Rocky Mountain goats prefer living near and above the tree line, occasionally venturing as high as 13,000 feet. At these heights, the goats, who subsist primarily on the hardy grasses, sedges, ferns and lichens that can survive such conditions, become the largest animal around.
As when targeting any other large game species that roams the Alaskan wilderness, the first thing you must do is locate your quarry. Typically, this means hiking deep into the wilderness and glassing one hill after the next. You’re looking to spot a couple of clumps of white fur contrasting with the earth-toned ground and rocks surrounding them.
From this point on the Kodiak mountain goat hunting strategy is simple—in theory. You must close ground to within shooting distance, while working your way into a vantage point that is likely to offer a high-percentage shot. But simple as this goal may be, it can be incredibly challenging in practice.
Alaskan mountain goats are wary creatures that inhabit ankle-breaking terrain. They have remarkable vision, so sneaking up on them is hardly an easy feat. When mountain goat hunting in Alaska, you’ll often need to climb to the ridge line and circle around an entire basin in order to keep the wind on your side and reach a good shooting location. With luck, the goats won’t move while you are working your way into position. With luck.

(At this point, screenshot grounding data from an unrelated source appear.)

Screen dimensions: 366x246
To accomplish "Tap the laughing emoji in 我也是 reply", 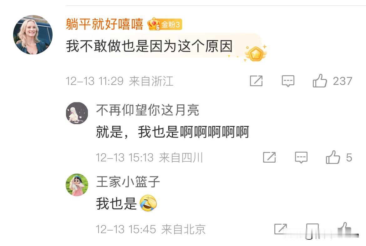I will tap(148, 203).

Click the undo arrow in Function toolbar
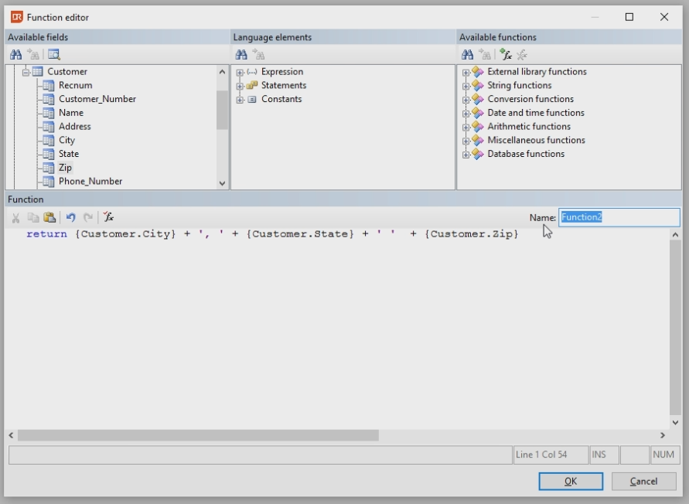tap(70, 218)
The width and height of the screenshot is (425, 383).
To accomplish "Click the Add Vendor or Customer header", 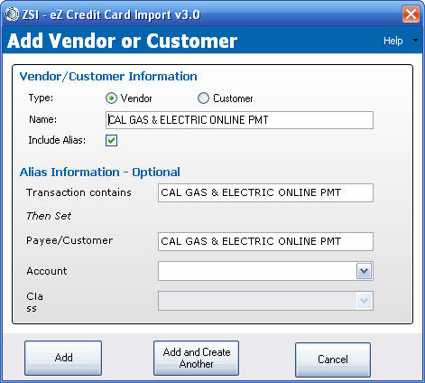I will tap(123, 41).
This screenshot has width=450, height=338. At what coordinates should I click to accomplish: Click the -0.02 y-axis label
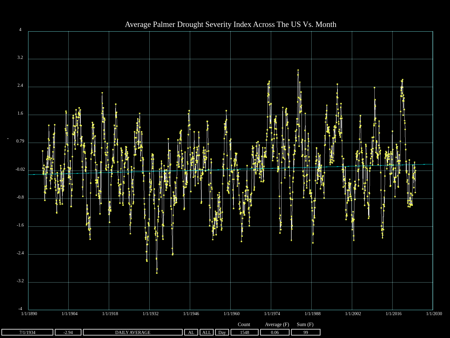pos(20,169)
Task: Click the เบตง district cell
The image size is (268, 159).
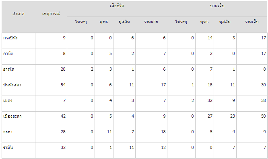Action: click(x=19, y=104)
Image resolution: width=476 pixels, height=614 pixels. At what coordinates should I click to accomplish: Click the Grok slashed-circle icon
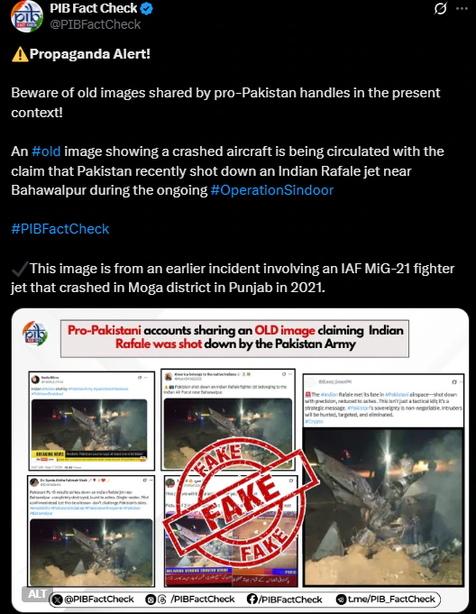coord(440,8)

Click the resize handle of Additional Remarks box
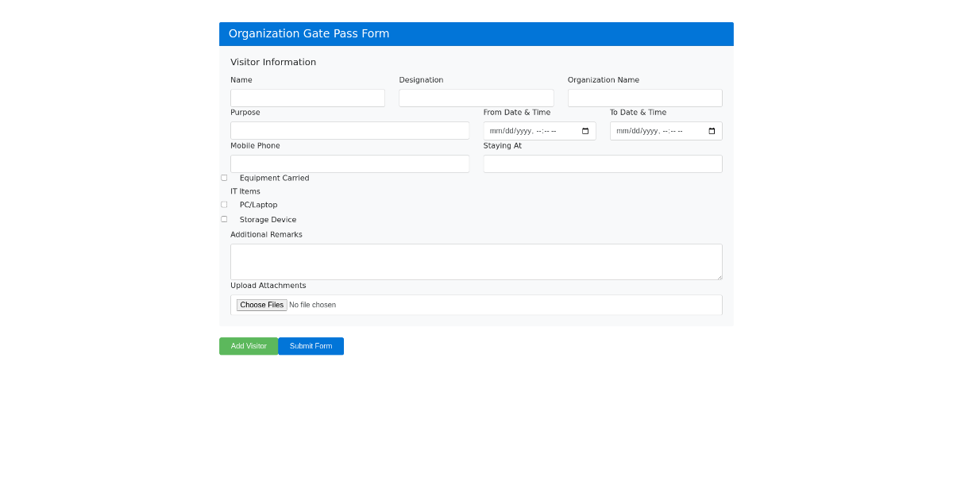(x=720, y=276)
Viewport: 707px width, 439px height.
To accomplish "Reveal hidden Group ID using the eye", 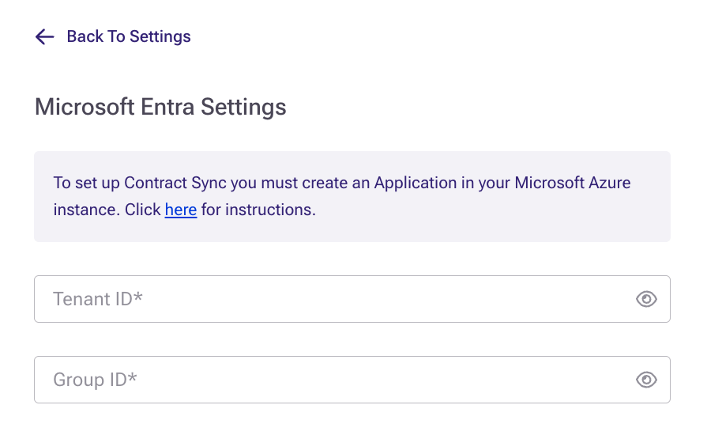I will click(x=646, y=380).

In order to hunt mountain goats in Alaska, you’ll have to enter an annual winter lottery to obtain a permit. Your odds of being drawn depend in part on the area you wish to hunt. Easily reached areas close to roads are in the greatest demand, so your chances of obtaining a permit for these areas are relatively slim. Given less demand, your chances of drawing a permit to hunt a remote area are relatively good.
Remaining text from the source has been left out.